At the same time, it has to be said that both couples are obviously very similar in some ways. They both look white. They both look straight. And although only the young couple is having sex in this picture, we can infer that the old couple was, at a previous time, also having sex, since we can assume that that would have been the social and biological origin of one member of the young couple. In that light, the old couple should perhaps be viewed as “post-sexual” more than “asexual,” as the sleepy remainder of past scenes of sexual passion. It comes to mind that the only thing really taboo about this scene as a social situation is that the young couple is in the same bed as the parents. Aside from that, it’s a textbook image of hetero sociosexual reproduction.
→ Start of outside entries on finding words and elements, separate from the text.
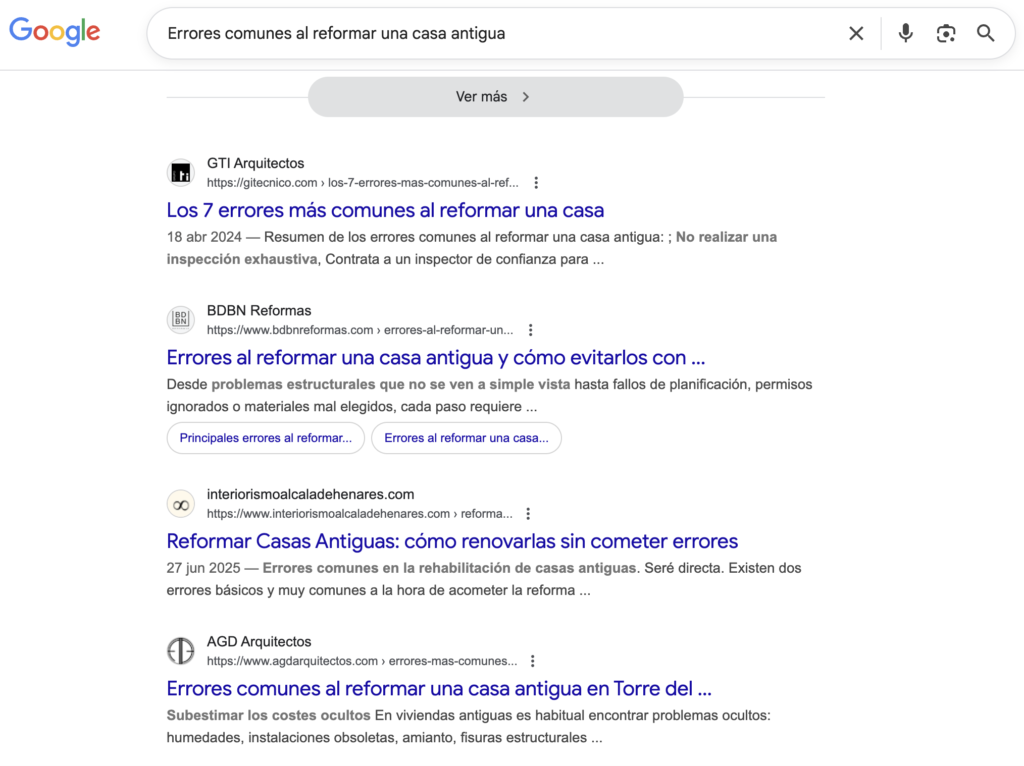Viewport: 1024px width, 766px height.
Task: Expand results with the Ver más button
Action: tap(495, 96)
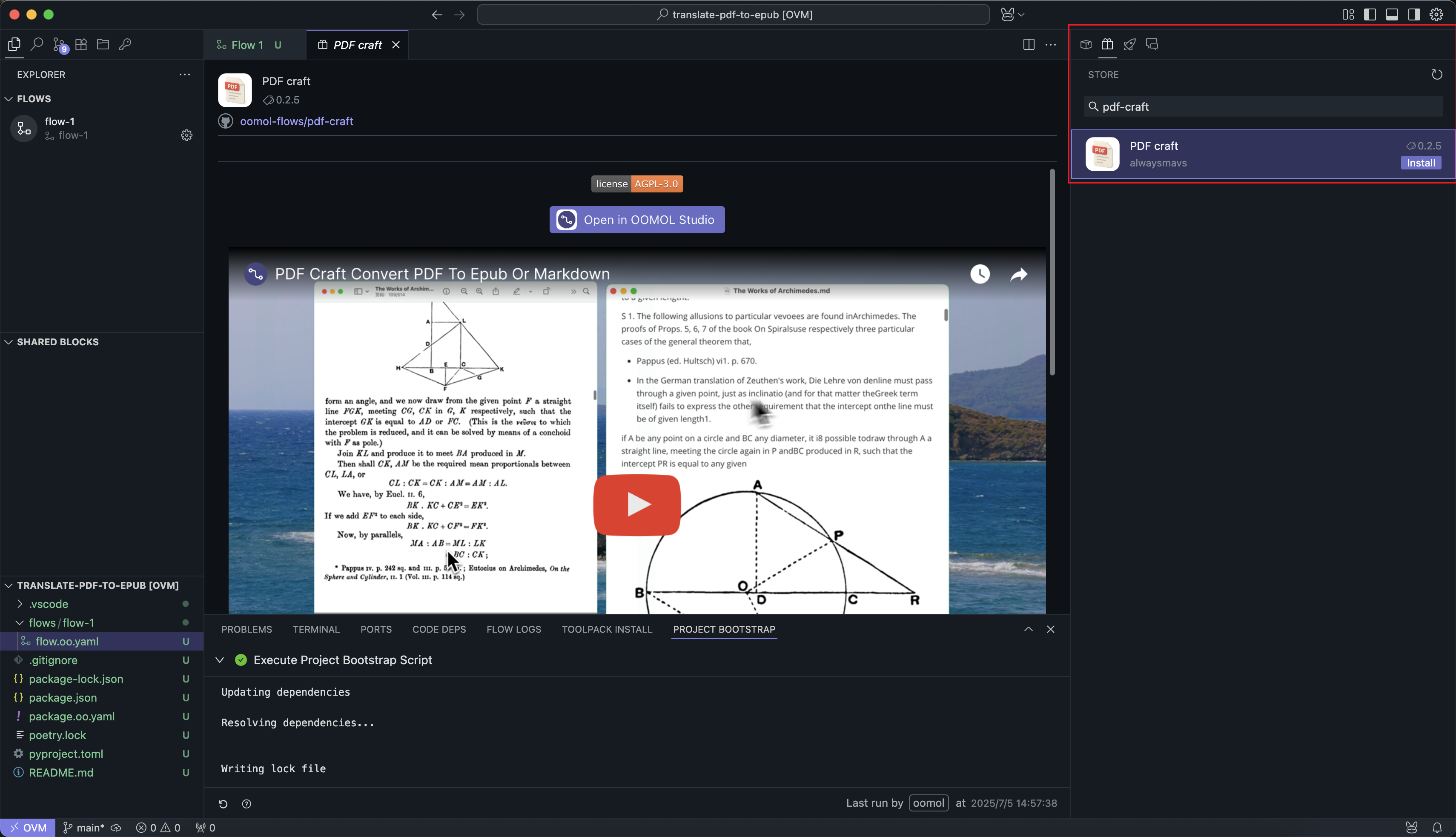Open the rocket icon tab in right panel
Viewport: 1456px width, 837px height.
tap(1129, 44)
One couple produces a child who forms a new couple which in turn strives to produce a new child… That’s about as normative as it gets, on my understanding of French social order.
Now, although it seems to me that everything I’ve just said about the image is basically obvious, is basically something that one can read in the image without a great deal of interpretive risk, it must be said that, to the best of my knowledge, none of these considerations figure in local interpretation of the poster where this image appears. No one I’ve met sees this as a picture that deeply invokes norms and scripts of social reproduction; my sense is that local interpretations start and end with a scandalized sense that it’s a picture of a couple having sex. The depiction of sex — at least in the fairly unrelated context of a student housing campaign — is viewed as a scandal in itself, end of thought. Or perhaps just as a tasteless bit of political advertising. Someone told me: maybe this would make sense for a condom ad, but here!?…
The implicit logic of the poster, of course, is something like: “for lack of adequate student housing, students have to live at home; thus they have nowhere to have sex but their parents’ bed; which is absurd and scandalous; hence the current housing shortage leads to scandal and demands action.” It’s a logic of political shock, quite likely designed to catch the eye and stick in memory more than to elicit any direct political action. And insofar as it has indeed caught the eyes of the campus (a long row of these posters is put up in a series by the solitary university entrance), it seems to be, paradoxically enough, a success. The scandal represented in the image becomes the scandal of the image itself.